### GIVEN PASSAGE
* * * * * * * * *
A fleeting thought about the number of one-word memoir titles atop the bestseller list became a simple SMITH reader challenge: What’s the one-word title of your memoir? As usual, the SMITH community rocked the creative clock, sharing more than 300 one-word memoir titles here on the blog, on our Facebook page, and via Twitter. Your lives are Self-helped, Juxtaposed, Bullshit-ed, Medicated, Inebriated, Dogged, Disrupted, and Reassembled. You revealed that you see yourself, in a word, as Catatonic, F.A.B., Adapted, Assimilated, McLovin’, and Unfinished. Because we offered you the option to expand on your one-word title with a one-sentence description as well, we found out that you are Stirred because of your “life unlived by James Bond,” that your memoir, Mantourage, is about “an almost true love story,” and WithDrawn tells the true story of “an artist, where there’s so much more to me than meets the eye.”
Perhaps with an ear toward our judge, Erin McKean, founder of the wonderful Wordnik (“a place for all the words, and everything known about them”), many of you made up words to get to the essence of who you are in just one. The writer of Peripheraltastique explains that, “at this point in my life I’ve been living on the outskirts of other people’s success and passions—but in a fantastic way where I’ve been taken wonderful places both physically and mentally. Thus—peripheral + fantastic!”
We were so blown away by the submissions that in addition to the winner, we’ve decided to name five runners-up, each of who will receive a surprise book from the good offices of Wordnik.
And the winner is…. Klong.
* * * * * * * * *
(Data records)
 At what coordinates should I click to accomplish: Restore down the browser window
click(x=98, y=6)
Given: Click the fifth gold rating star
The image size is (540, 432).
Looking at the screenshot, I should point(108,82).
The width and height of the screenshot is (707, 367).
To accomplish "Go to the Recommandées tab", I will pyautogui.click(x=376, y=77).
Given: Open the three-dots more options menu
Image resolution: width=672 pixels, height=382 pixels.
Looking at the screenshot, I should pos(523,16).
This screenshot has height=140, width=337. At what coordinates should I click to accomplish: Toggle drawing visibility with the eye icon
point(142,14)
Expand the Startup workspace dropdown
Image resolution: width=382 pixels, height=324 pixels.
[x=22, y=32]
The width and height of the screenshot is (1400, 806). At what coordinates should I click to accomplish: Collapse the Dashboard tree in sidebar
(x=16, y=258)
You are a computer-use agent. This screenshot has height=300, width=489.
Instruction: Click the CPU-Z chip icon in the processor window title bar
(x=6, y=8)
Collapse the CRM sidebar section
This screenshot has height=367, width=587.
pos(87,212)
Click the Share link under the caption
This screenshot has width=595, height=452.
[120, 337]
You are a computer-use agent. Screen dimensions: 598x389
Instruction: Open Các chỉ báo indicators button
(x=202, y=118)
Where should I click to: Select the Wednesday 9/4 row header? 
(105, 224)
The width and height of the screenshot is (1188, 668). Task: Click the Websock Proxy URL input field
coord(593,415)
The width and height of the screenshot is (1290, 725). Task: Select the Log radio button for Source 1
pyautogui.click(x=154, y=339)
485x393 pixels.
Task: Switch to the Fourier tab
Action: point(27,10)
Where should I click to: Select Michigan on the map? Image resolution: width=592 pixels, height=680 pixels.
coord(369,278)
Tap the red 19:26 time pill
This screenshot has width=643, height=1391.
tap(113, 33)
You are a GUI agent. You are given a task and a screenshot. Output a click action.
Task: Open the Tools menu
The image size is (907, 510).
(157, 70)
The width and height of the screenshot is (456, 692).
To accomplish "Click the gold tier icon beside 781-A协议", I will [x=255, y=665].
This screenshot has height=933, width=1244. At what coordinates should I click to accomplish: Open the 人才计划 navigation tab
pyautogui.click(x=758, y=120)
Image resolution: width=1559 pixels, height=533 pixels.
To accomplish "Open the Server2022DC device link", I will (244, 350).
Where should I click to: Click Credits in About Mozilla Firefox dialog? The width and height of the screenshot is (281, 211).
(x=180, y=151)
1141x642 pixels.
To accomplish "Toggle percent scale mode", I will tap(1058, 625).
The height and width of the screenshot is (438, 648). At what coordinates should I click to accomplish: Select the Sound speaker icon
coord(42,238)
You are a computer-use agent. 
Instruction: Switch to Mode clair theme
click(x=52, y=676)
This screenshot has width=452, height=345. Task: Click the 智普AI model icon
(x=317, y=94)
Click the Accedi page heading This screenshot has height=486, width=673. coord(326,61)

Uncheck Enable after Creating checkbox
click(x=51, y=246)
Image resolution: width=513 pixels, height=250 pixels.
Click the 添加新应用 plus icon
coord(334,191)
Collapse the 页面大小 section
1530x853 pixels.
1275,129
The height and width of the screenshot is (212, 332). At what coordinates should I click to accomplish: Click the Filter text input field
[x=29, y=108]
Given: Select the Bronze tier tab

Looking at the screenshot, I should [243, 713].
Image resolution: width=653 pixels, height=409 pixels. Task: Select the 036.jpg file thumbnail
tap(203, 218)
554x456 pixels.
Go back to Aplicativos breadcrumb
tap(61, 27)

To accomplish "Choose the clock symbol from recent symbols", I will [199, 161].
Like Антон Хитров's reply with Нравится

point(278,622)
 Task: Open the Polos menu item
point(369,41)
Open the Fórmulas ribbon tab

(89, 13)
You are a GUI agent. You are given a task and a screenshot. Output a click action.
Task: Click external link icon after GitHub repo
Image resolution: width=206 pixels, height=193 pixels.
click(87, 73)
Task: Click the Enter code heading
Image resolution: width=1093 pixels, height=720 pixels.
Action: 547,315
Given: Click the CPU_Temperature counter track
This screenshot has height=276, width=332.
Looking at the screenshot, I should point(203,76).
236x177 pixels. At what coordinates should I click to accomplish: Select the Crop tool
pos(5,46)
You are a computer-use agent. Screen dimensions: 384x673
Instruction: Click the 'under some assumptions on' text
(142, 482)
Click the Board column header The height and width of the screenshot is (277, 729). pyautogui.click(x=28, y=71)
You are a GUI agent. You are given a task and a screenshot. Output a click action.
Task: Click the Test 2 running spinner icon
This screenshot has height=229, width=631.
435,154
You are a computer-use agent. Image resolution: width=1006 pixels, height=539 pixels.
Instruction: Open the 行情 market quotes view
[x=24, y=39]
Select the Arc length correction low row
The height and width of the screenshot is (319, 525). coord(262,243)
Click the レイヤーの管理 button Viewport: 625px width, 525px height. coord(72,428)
* * * * * * * * *
### PARTS OF THE EXERCISE
1. Please write out the passage about one-word memoir titles between "We were so blown" and "winner is…. Klong.", inclusive.
2. Continue the passage about one-word memoir titles from its final sentence.

### TASK-BY-TASK OUTPUTS
1.
We were so blown away by the submissions that in addition to the winner, we’ve decided to name five runners-up, each of who will receive a surprise book from the good offices of Wordnik.
And the winner is…. Klong.

2.
Say what? Say Klong, the one-word memoir title of Jeremy H., a St. Louis-based essayist and freelance copy-writer and -editor, with an MFA Literary Nonfiction and a Master of Divinity, who appropriately goes by the twitter handle “rewordsmith.” In the one-sentence description he included with his submission, he explains: “Klong is a word coined by Frank Mankiewicz to describe ‘a sudden rush of crud to the heart,’ such rush caused by the realization that all that time, you had been wrong about something.”
Jeremy says he’s called, by his closest friends, a “writer of short-ass sentences.” Our judge, Erin explains that Klong rose to the top “because the most interesting memoirs are about people changing their minds about things. And it’s a new word—which I like.” A copy of Jon Stewart’s Earth (The Book) is heading his way.
Here are the five runners-up with a word or two from our judge.
Solipsist (the story of moi”) by Abby Ellin.
Erin says: “A clever take on the memoir genre. Aren’t all memoirists, at heart, solipsists?”
Distracte… by CarlosNZ
Erin says: “Funny!”
Swexican (my mom’s Swedish), by Aric Roman
Erin says: “Neat new word.”
Anyways … by Lisa Bottone
Erin says: “Colloquial, and suited to telling a story.”
Neurosity (a mix of neurosis and tenacity) by Shira Lazar
Erin says: “Another new word—are people pandering to the judge?”
Thanks for everyone for your amazing word(s)—they’re a blast to read, and inspiring in ways that took me by surprise. Check out many more of the entries on the original contest post.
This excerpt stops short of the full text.